Sammlungseinträge

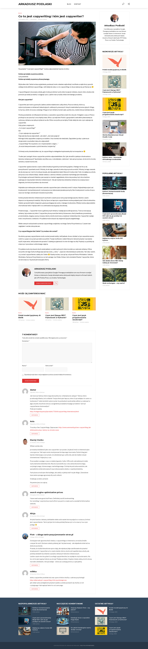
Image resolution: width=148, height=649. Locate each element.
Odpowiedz (34, 415)
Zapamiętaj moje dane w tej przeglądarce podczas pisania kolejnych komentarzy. (47, 374)
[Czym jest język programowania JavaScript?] (84, 303)
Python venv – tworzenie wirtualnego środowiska (112, 158)
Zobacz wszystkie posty (43, 283)
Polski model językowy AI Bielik (29, 316)
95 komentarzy (75, 622)
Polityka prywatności (87, 645)
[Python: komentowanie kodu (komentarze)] (114, 183)
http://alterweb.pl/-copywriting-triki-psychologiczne (48, 580)
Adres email (49, 365)
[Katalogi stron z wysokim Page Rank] (63, 621)
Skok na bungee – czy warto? (113, 283)
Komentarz (25, 341)
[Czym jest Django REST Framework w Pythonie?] (57, 303)
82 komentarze (75, 632)
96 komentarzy (75, 612)
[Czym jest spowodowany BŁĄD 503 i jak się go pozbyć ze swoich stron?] (114, 205)
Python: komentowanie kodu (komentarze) (113, 192)
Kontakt (77, 4)
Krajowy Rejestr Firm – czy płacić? (80, 608)
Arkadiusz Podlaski (35, 4)
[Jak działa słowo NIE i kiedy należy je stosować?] (114, 252)
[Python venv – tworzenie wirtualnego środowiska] (114, 149)
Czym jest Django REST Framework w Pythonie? (55, 316)
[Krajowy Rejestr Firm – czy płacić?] (63, 611)
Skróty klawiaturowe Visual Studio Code (112, 136)
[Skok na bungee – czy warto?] (114, 275)
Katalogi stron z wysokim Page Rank (80, 618)
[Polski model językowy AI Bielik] (30, 303)
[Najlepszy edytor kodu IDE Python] (114, 230)
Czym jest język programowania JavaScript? (79, 317)
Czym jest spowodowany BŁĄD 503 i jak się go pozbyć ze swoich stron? (114, 216)
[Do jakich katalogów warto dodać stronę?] (63, 631)
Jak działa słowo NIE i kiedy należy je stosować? (112, 262)
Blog (69, 4)
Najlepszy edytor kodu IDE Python (112, 239)
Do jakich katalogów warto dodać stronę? (81, 628)
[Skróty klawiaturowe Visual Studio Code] (114, 126)
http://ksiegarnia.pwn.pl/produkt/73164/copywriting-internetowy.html (54, 411)
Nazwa (24, 365)
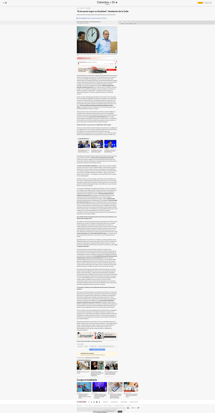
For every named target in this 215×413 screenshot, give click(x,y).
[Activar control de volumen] (115, 64)
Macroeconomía (128, 392)
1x (113, 63)
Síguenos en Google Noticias (98, 349)
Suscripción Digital (124, 401)
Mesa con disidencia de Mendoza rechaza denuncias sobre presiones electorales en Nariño (83, 151)
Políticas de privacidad (97, 405)
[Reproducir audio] (78, 63)
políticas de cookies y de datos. (102, 412)
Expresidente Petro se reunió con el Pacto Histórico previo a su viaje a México (85, 396)
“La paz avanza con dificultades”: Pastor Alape (99, 125)
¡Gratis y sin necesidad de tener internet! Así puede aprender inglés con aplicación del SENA (116, 396)
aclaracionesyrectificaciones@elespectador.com (110, 409)
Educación (111, 392)
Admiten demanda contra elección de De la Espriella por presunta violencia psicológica (100, 396)
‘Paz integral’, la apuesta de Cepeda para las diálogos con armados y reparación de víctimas (110, 151)
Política (80, 392)
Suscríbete (200, 2)
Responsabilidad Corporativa (119, 405)
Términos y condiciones (108, 405)
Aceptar (120, 411)
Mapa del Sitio (105, 401)
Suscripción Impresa (114, 401)
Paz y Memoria (80, 148)
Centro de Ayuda (88, 405)
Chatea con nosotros (134, 401)
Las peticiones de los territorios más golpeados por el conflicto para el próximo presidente (96, 151)
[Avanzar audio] (112, 63)
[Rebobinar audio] (110, 63)
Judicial (95, 392)
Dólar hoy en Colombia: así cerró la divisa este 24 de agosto (132, 395)
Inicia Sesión (206, 2)
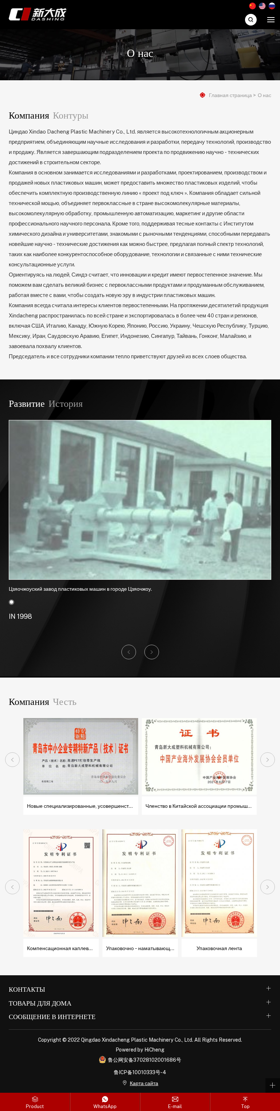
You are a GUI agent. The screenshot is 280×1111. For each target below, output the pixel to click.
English (262, 6)
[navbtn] (271, 19)
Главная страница (230, 95)
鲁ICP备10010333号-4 (140, 1072)
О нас (264, 95)
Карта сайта (144, 1083)
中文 (252, 6)
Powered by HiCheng (140, 1049)
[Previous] (12, 759)
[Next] (267, 759)
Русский (272, 6)
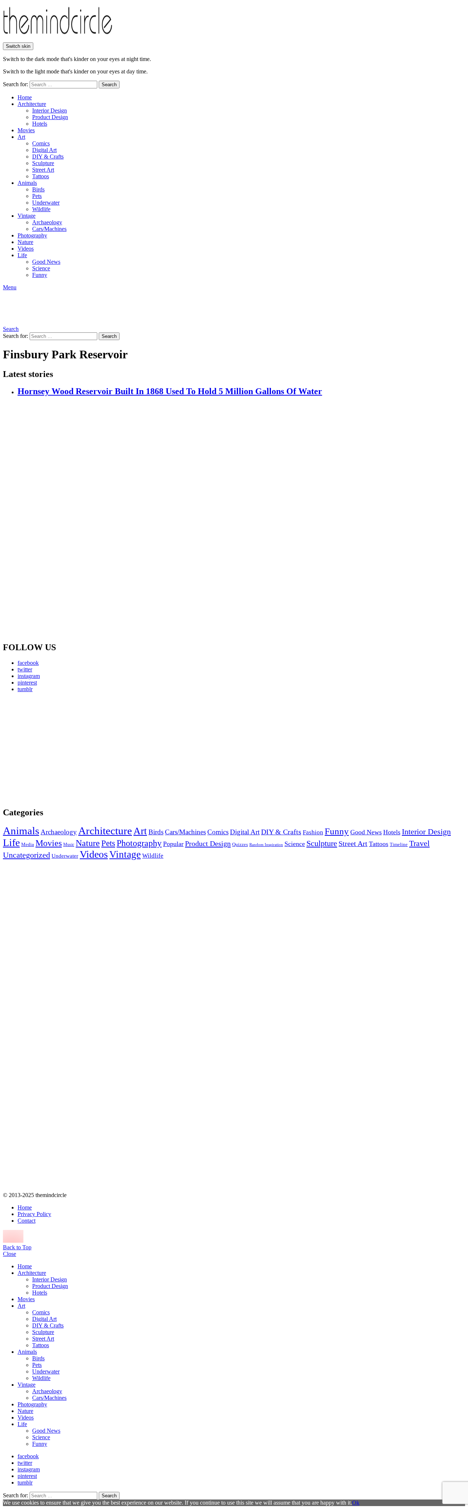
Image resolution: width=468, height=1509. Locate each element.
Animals (27, 183)
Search (109, 84)
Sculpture (43, 163)
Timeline (399, 844)
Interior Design (49, 110)
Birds (38, 189)
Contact (26, 1221)
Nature (25, 242)
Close (9, 1254)
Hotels (39, 124)
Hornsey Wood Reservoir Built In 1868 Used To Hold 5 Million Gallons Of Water (170, 391)
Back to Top (17, 1247)
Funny (39, 275)
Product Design (50, 117)
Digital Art (44, 150)
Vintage (26, 216)
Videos (26, 248)
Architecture (32, 104)
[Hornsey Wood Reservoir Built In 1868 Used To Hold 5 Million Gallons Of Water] (241, 519)
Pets (37, 196)
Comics (41, 143)
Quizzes (240, 844)
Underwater (46, 202)
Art (21, 137)
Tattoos (40, 176)
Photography (32, 235)
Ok (355, 1503)
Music (68, 844)
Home (25, 97)
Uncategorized (26, 855)
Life (22, 255)
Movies (26, 130)
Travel (419, 843)
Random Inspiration (266, 845)
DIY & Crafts (48, 156)
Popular (173, 843)
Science (41, 268)
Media (27, 844)
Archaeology (47, 222)
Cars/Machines (49, 229)
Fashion (313, 832)
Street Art (43, 170)
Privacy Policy (34, 1214)
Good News (46, 262)
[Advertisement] (71, 749)
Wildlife (41, 209)
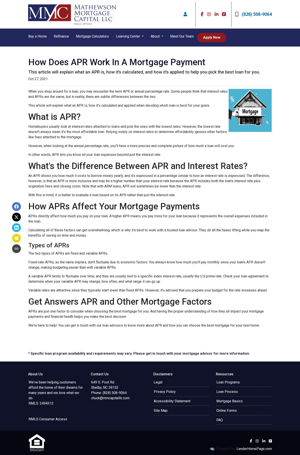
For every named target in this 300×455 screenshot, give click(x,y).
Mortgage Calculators (92, 36)
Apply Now (211, 37)
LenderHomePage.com (254, 449)
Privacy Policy (165, 392)
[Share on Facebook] (16, 206)
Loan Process (227, 392)
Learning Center (128, 36)
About (156, 36)
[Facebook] (202, 14)
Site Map (161, 410)
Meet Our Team (182, 36)
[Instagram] (209, 14)
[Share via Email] (16, 238)
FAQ (219, 420)
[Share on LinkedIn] (16, 227)
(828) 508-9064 (257, 14)
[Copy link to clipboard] (16, 248)
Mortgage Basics (229, 401)
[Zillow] (224, 14)
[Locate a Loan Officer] (185, 14)
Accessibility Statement (172, 401)
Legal (158, 382)
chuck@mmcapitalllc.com (110, 398)
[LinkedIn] (217, 14)
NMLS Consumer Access (48, 419)
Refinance (61, 36)
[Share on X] (16, 217)
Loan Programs (228, 382)
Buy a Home (37, 36)
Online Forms (226, 410)
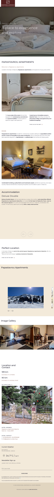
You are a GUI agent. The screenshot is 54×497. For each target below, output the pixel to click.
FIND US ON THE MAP (35, 124)
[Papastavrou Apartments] (9, 3)
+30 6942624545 (7, 437)
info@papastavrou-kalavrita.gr (10, 439)
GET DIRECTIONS (6, 384)
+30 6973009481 (15, 437)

* [Aufgabendetails]: Übertrage alle Zeilen der Daten oben in eine Markdown-Tabelle mit den Spalten „Nummer“ und „Zeile“ und lass Leerzeilen aus. Die Bilder gehören nicht in die Antwort.

* [Gelöste Aufgabe]:
| Nummer | Zeile |
|---|---|
| 1 | Image resolution: width=148, height=649. Locate each element. |
| 2 | Odpowiedz (34, 415) |
| 3 | Zapamiętaj moje dane w tej przeglądarce podczas pisania kolejnych komentarzy. (47, 374) |
| 4 | [Czym jest język programowania JavaScript?] (84, 303) |
| 5 | Python venv – tworzenie wirtualnego środowiska (112, 158) |
| 6 | Zobacz wszystkie posty (43, 283) |
| 7 | Polski model językowy AI Bielik (29, 316) |
| 8 | 95 komentarzy (75, 622) |
| 9 | Polityka prywatności (87, 645) |
| 10 | [Python: komentowanie kodu (komentarze)] (114, 183) |
| 11 | http://alterweb.pl/-copywriting-triki-psychologiczne (48, 580) |
| 12 | Adres email (49, 365) |
| 13 | [Katalogi stron z wysokim Page Rank] (63, 621) |
| 14 | Skok na bungee – czy warto? (113, 283) |
| 15 | Komentarz (25, 341) |
| 16 | [Czym jest Django REST Framework w Pythonie?] (57, 303) |
| 17 | 82 komentarze (75, 632) |
| 18 | 96 komentarzy (75, 612) |
| 19 | [Czym jest spowodowany BŁĄD 503 i jak się go pozbyć ze swoich stron?] (114, 205) |
| 20 | Python: komentowanie kodu (komentarze) (113, 192) |
| 21 | Kontakt (77, 4) |
| 22 | Krajowy Rejestr Firm – czy płacić? (80, 608) |
| 23 | Arkadiusz Podlaski (35, 4) |
| 24 | [Jak działa słowo NIE i kiedy należy je stosować?] (114, 252) |
| 25 | [Python venv – tworzenie wirtualnego środowiska] (114, 149) |
| 26 | Czym jest Django REST Framework w Pythonie? (55, 316) |
| 27 | [Krajowy Rejestr Firm – czy płacić?] (63, 611) |
| 28 | Skróty klawiaturowe Visual Studio Code (112, 136) |
| 29 | [Skok na bungee – czy warto?] (114, 275) |
| 30 | Katalogi stron z wysokim Page Rank (80, 618) |
| 31 | [Polski model językowy AI Bielik] (30, 303) |
| 32 | [Najlepszy edytor kodu IDE Python] (114, 230) |
| 33 | Czym jest język programowania JavaScript? (79, 317) |
| 34 | Czym jest spowodowany BŁĄD 503 i jak się go pozbyć ze swoich stron? (114, 216) |
| 35 | [Do jakich katalogów warto dodać stronę?] (63, 631) |
| 36 | Jak działa słowo NIE i kiedy należy je stosować? (112, 262) |
| 37 | Blog (69, 4) |
| 38 | Najlepszy edytor kodu IDE Python (112, 239) |
| 39 | Do jakich katalogów warto dodać stronę? (81, 628) |
| 40 | [Skróty klawiaturowe Visual Studio Code] (114, 126) |
| 41 | http://ksiegarnia.pwn.pl/produkt/73164/copywriting-internetowy.html (54, 411) |
| 42 | Nazwa (24, 365) |
| 43 | For every named target in this 215×413 screenshot, give click(x,y). |
| 44 | [Activar control de volumen] (115, 64) |
| 45 | Macroeconomía (128, 392) |
| 46 | 1x (113, 63) |
| 47 | Síguenos en Google Noticias (98, 349) |
| 48 | Suscripción Digital (124, 401) |
| 49 | Mesa con disidencia de Mendoza rechaza denuncias sobre presiones electorales en Nariño (83, 151) |
| 50 | Políticas de privacidad (97, 405) |
| 51 | [Reproducir audio] (78, 63) |
| 52 | políticas de cookies y de datos. (102, 412) |
| 53 | Expresidente Petro se reunió con el Pacto Histórico previo a su viaje a México (85, 396) |
| 54 | “La paz avanza con dificultades”: Pastor Alape (99, 125) |
| 55 | ¡Gratis y sin necesidad de tener internet! Así puede aprender inglés con aplicación del SENA (116, 396) |
| 56 | aclaracionesyrectificaciones@elespectador.com (110, 409) |
| 57 | Educación (111, 392) |
| 58 | Admiten demanda contra elección de De la Espriella por presunta violencia psicológica (100, 396) |
| 59 | ‘Paz integral’, la apuesta de Cepeda para las diálogos con armados y reparación de víctimas (110, 151) |
| 60 | Política (80, 392) |
| 61 | Suscríbete (200, 2) |
| 62 | Responsabilidad Corporativa (119, 405) |
| 63 | Términos y condiciones (108, 405) |
| 64 | Aceptar (120, 411) |
| 65 | Mapa del Sitio (105, 401) |
| 66 | Suscripción Impresa (114, 401) |
| 67 | Paz y Memoria (80, 148) |
| 68 | Centro de Ayuda (88, 405) |
| 69 | Chatea con nosotros (134, 401) |
| 70 | Las peticiones de los territorios más golpeados por el conflicto para el próximo presidente (96, 151) |
| 71 | [Avanzar audio] (112, 63) |
| 72 | [Rebobinar audio] (110, 63) |
| 73 | Judicial (95, 392) |
| 74 | Dólar hoy en Colombia: así cerró la divisa este 24 de agosto (132, 395) |
| 75 | Inicia Sesión (206, 2) |
| 76 | You are a GUI agent. The screenshot is 280×1111. For each target below, output the pixel to click. |
| 77 | English (262, 6) |
| 78 | [navbtn] (271, 19) |
| 79 | Главная страница (230, 95) |
| 80 | 鲁ICP备10010333号-4 (140, 1072) |
| 81 | О нас (264, 95) |
| 82 | Карта сайта (144, 1083) |
| 83 | 中文 (252, 6) |
| 84 | Powered by HiCheng (140, 1049) |
| 85 | [Previous] (12, 759) |
| 86 | [Next] (267, 759) |
| 87 | Русский (272, 6) |
| 88 | Image resolution: width=468, height=1509. Locate each element. |
| 89 | Animals (27, 183) |
| 90 | Search (109, 84) |
| 91 | Sculpture (43, 163) |
| 92 | Timeline (399, 844) |
| 93 | Interior Design (49, 110) |
| 94 | Birds (38, 189) |
| 95 | Contact (26, 1221) |
| 96 | Nature (25, 242) |
| 97 | Close (9, 1254) |
| 98 | Hotels (39, 124) |
| 99 | Hornsey Wood Reservoir Built In 1868 Used To Hold 5 Million Gallons Of Water (170, 391) |
| 100 | Back to Top (17, 1247) |
| 101 | Funny (39, 275) |
| 102 | Product Design (50, 117) |
| 103 | Digital Art (44, 150) |
| 104 | Vintage (26, 216) |
| 105 | Videos (26, 248) |
| 106 | Architecture (32, 104) |
| 107 | [Hornsey Wood Reservoir Built In 1868 Used To Hold 5 Million Gallons Of Water] (241, 519) |
| 108 | Pets (37, 196) |
| 109 | Comics (41, 143) |
| 110 | Quizzes (240, 844) |
| 111 | Underwater (46, 202) |
| 112 | Art (21, 137) |
| 113 | Tattoos (40, 176) |
| 114 | Photography (32, 235) |
| 115 | Ok (355, 1503) |
| 116 | Music (68, 844) |
| 117 | Home (25, 97) |
| 118 | Uncategorized (26, 855) |
| 119 | Life (22, 255) |
| 120 | Movies (26, 130) |
| 121 | Travel (419, 843) |
| 122 | Random Inspiration (266, 845) |
| 123 | DIY & Crafts (48, 156) |
| 124 | Popular (173, 843) |
| 125 | Science (41, 268) |
| 126 | Media (27, 844) |
| 127 | Archaeology (47, 222) |
| 128 | Cars/Machines (49, 229) |
| 129 | Fashion (313, 832) |
| 130 | Street Art (43, 170) |
| 131 | Privacy Policy (34, 1214) |
| 132 | Good News (46, 262) |
| 133 | [Advertisement] (71, 749) |
| 134 | Wildlife (41, 209) |
| 135 | For every named target in this 300×455 screenshot, give click(x,y). |
| 136 | Mortgage Calculators (92, 36) |
| 137 | Apply Now (211, 37) |
| 138 | LenderHomePage.com (254, 449) |
| 139 | Privacy Policy (165, 392) |
| 140 | [Share on Facebook] (16, 206) |
| 141 | Loan Process (227, 392) |
| 142 | Learning Center (128, 36) |
| 143 | About (156, 36) |
| 144 | [Facebook] (202, 14) |
| 145 | Site Map (161, 410) |
| 146 | Meet Our Team (182, 36) |
| 147 | [Instagram] (209, 14) |
| 148 | [Share via Email] (16, 238) |
| 149 | FAQ (219, 420) |
| 150 | [Share on LinkedIn] (16, 227) |
| 151 | (828) 508-9064 (257, 14) |
| 152 | [Copy link to clipboard] (16, 248) |
| 153 | Mortgage Basics (229, 401) |
| 154 | [Zillow] (224, 14) |
| 155 | [Locate a Loan Officer] (185, 14) |
| 156 | Accessibility Statement (172, 401) |
| 157 | Legal (158, 382) |
| 158 | chuck@mmcapitalllc.com (110, 398) |
| 159 | [LinkedIn] (217, 14) |
| 160 | NMLS Consumer Access (48, 419) |
| 161 | Refinance (61, 36) |
| 162 | [Share on X] (16, 217) |
| 163 | Loan Programs (228, 382) |
| 164 | Buy a Home (37, 36) |
| 165 | Online Forms (226, 410) |
| 166 | You are a GUI agent. The screenshot is 54×497. For each target below, output the pixel to click. |
| 167 | FIND US ON THE MAP (35, 124) |
| 168 | [Papastavrou Apartments] (9, 3) |
| 169 | +30 6942624545 (7, 437) |
| 170 | info@papastavrou-kalavrita.gr (10, 439) |
| 171 | GET DIRECTIONS (6, 384) |
| 172 | +30 6973009481 (15, 437) |